Over time, the centre is intended to expand into broader paediatric and craniofacial services, enabling a more integrated and continuous approach to care for children with complex needs.

Smiles Unite Us Foundation

Smiles Unite Us Foundation is guided by the belief that every child deserves access to care that supports their health, confidence, and ability to thrive. Its mission is to provide cleft lip and palate care to underserved children through a combination of surgical expertise, multidisciplinary support, and community engagement.

The Foundation focuses on delivering care that extends beyond surgery, supporting children in their recovery while working with local partners to strengthen long-term access and awareness.

Addressing Cleft Care in Pakistan:  MJAF and Smiles Unite Us Foundation

Pakistan faces a significant burden of untreated cleft lip and palate, with thousands of children born with the condition each year. Access to specialized care remains limited, particularly in underserved areas, while social stigma and delayed treatment can affect a child’s development, education, and overall well-being.

In response, the Mohammad Jawed Akhai Foundation (MJAF), in collaboration with Smiles Unite Us Foundation, is working to improve access to quality surgical care, strengthen local healthcare capacity, and promote greater awareness. This partnership brings together shared expertise and resources to address both the medical and social impact of cleft conditions in a structured and sustainable manner.

Dr. Khurram Khan

Lead Surgeon for the Cleft Care Missions

Dr. Khurram Khan is a board certified oral and maxillofacial surgeon with advanced fellowship training in paediatric cleft and craniofacial surgery, specializing in the management of complex facial conditions in children.

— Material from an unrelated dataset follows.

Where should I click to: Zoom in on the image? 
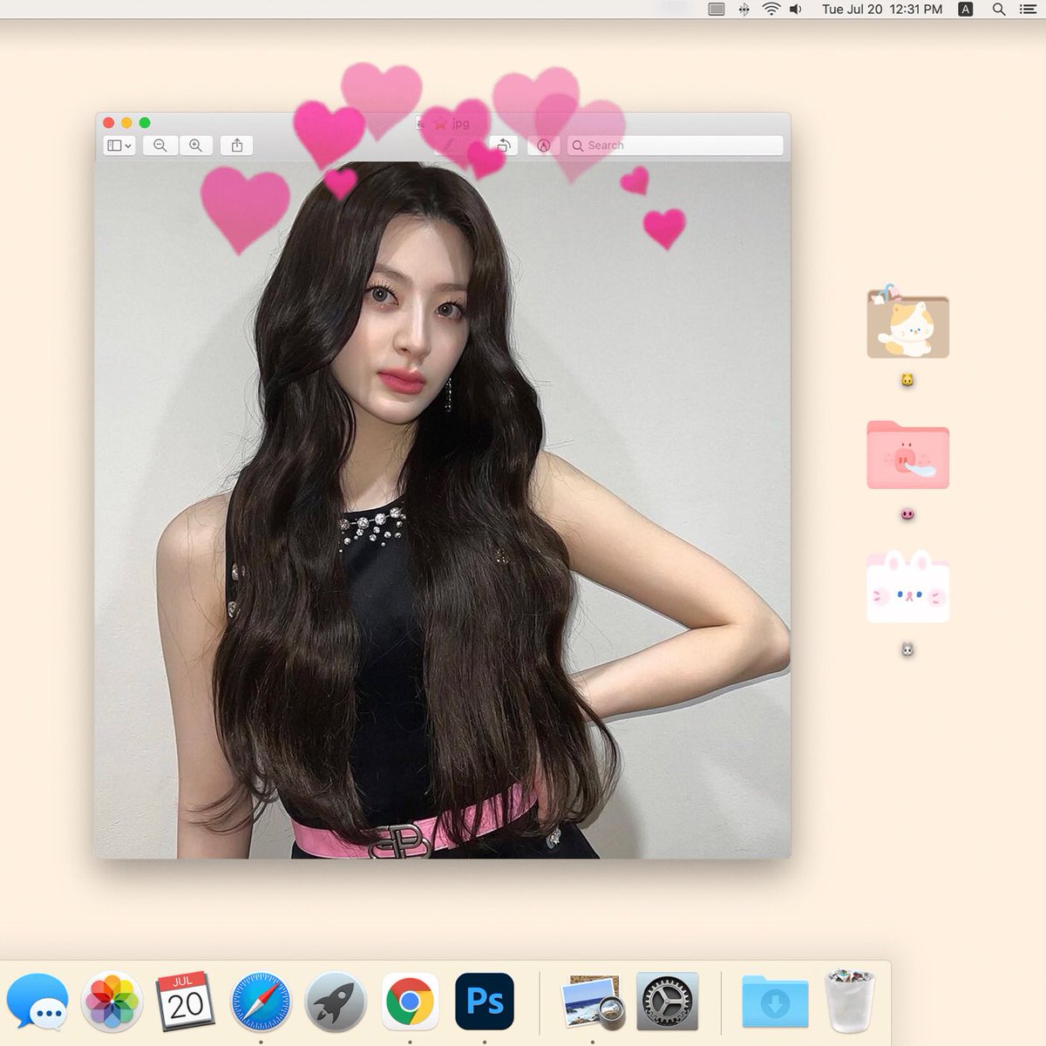[x=195, y=145]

A Diplomate of the American Board of Oral and Maxillofacial Surgery and a Fellow of the American College of Surgeons, he combines clinical expertise with a strong commitment to humanitarian care. As co-founder of Smiles Unite Us Foundation, Dr. Khan has led surgical missions, performed cleft procedures for underserved children, and contributed to building collaborative care models with global partners.

Al-Mustafa Welfare Society

Since 1983, Al-Mustafa Welfare Society has grown into one of Pakistan’s most established non-governmental organizations, delivering community services across healthcare, education, and social support.

In collaboration with the Mohammad Jawed Akhai Foundation (MJAF), Al-Mustafa plays a key role in enabling cleft care initiatives by facilitating patient outreach and providing access to its medical facilities for surgical procedures. This partnership supports the effective delivery of care to underserved communities.